Pagesat High Speed News
This article is a discussion of several aspects of my company's news system, namely the principles of operation and the hardware and software utilized, in order to guide the novice news seeker through a successful implementation of Pagesat's High Speed News feed. Our “wish” list for a news system included:
A low-cost solution that would not impact local network traffic or chew up our Internet bandwidth
A system that could be monitored and modified remotely
A system that could support more than just a few simultaneous news readers
A system that worked now
The news system that we have now set up is comprised of four major components:
Pagesat High Speed News antennae and receiver
News “receiver” machine connected to high-speed receiver, Ethernet and SLIP attached
Master news machine, Ethernet attached
Slave news machine, Ethernet attached
All three news machines run Slackware Linux 1.2.8 as the operating system. INN 1.4 processes the news feed. We are currently using the “hsdist2.0b.tar” software to decode data from the receiver. This software contains “Forward Error Correction” code, which eliminates or drastically reduces data loss caused by less-than-perfect satellite reception.
We have three Intel-based machines.
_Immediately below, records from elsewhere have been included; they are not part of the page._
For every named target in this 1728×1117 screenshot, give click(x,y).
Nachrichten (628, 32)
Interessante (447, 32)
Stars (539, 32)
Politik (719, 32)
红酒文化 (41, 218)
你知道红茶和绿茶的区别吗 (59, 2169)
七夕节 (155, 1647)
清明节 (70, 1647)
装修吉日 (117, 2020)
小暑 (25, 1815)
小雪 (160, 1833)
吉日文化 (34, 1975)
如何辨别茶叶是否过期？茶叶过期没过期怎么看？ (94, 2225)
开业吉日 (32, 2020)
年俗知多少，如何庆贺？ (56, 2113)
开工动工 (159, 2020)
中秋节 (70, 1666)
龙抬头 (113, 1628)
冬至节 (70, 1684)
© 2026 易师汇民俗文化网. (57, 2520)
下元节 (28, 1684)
The receiver machine is a 486-33, 8MB RAM, 500M IDE HD. The master news machine is a little beefier: a P133 with 32MB RAM, 1GB SCSI for the OS, 4GB fast SCSI-II to retain the news hierarchy and data files, and another 4GB fast SCSI-II to contain INN and other toys. The relationship of news and the disk subsystem is simple—both should be big and fast. At the current rate, starting from scratch, my 4GB disk is full of news in 5.5 days. We use the Buslogic BT-456-C PCI SCSI controller because it is twice as fast as the 16-bit Adaptec 1542C. Having the Buslogic helps in particular on the daily expire, which went from 3+ hours to a mere 35 minutes. All the machines are Ethernet-attached, and one of the machines has a modem for remote control. The slave machine is just that—a slave. It's identical to the master in hardware configuration, and just receives everything that the master “feeds” it, which is everything. Why do we have it? In a pinch it can be configured as the “master”, just in case some disaster strikes the master, and it can also be used as a primary or secondary news reader machine for all our clients.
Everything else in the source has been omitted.